Hace un año escribí en este Cuaderno algo que, supongo, sigue siendo válido. Este fin de semana, una vez más, miles de orgullosos homosexuales saldrán a las calles, disfrazados de sus peculiares maneras, como demostración exultante -al parecer- de su determinado comportamiento sexual, elevado a categoría definitoria de la persona en esta época en la que, en efecto, o te distingues por pertenecer a un grupo, o no existes.

Me sigue trayendo al pairo la orientación sexual de cada quisque: me da lo mismo que se dirija al sol que más calienta o al frío de la soledad más gélida. Pero no me da lo mismo que, ante mis narices, se haga ostentación o se alardee de lo que uno hace con su cuerpo entre las sábanas.

Será cosa de la educación o del pudor. Igual me pasa con esos tipos graciosetes que, a poco que nos descuidemos, nos ilustran con sus performances sexuales, o nos cuentan chistes para imberbes en donde se baten todos los récords de lascivia.

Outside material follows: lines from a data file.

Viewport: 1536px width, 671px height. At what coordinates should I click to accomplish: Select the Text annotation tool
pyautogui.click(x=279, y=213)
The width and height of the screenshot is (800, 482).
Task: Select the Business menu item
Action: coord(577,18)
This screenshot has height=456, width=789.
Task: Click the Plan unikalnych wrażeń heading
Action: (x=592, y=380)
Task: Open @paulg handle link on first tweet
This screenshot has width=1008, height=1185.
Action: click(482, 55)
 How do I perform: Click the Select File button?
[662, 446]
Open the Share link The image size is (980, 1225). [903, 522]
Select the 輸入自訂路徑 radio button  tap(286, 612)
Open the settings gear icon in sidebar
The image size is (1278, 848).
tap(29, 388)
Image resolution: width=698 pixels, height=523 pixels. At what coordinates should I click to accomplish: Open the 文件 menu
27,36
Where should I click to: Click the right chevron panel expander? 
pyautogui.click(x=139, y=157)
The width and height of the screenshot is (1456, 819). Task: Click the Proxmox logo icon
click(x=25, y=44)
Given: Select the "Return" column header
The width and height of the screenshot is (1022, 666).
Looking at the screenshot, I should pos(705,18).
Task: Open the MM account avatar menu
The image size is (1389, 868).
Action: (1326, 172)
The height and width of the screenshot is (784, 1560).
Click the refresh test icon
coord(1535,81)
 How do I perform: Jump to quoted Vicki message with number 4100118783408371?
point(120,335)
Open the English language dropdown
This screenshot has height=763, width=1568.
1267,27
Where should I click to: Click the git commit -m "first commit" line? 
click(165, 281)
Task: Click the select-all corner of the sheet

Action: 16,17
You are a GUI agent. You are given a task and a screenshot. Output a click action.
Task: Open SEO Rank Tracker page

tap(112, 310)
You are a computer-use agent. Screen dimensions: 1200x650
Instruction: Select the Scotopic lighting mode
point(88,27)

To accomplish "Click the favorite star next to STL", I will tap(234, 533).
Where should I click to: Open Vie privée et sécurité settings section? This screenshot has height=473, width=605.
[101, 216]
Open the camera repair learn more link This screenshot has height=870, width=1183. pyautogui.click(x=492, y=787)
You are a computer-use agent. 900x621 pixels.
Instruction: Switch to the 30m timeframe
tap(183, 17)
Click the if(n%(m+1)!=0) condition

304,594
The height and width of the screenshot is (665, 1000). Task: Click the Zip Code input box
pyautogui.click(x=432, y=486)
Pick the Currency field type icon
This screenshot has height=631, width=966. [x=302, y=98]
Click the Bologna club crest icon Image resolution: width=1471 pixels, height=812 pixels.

Por estas tierras, hemos olvidado esa expresión tan sabia por la que antes se cerraba la boca a todo impertinente: dime de lo que hablas, y te diré de lo que careces.

Me siento normal, un tipo medio, sin ninguna opción a la estridencia ni dotado de característica por la que sentirme especialmente orgulloso.

Es más, como quiero suponer que habría de sucederles a los demás congéneres que estén dispuestos a presentarse sin coturnos ante los demás, mi trayectoria como heterosexual pertinaz es más bien misérrima.

No es que me haya mantenido encerrado en el armario, pero es que me enseñaron ya desde la cuna a no hacer ostentación de lo evidente, y a no presumir de lo que no se haya conseguido, con el correspondiente esfuerzo, en Salamanca. De las cosas que da natura, tararura.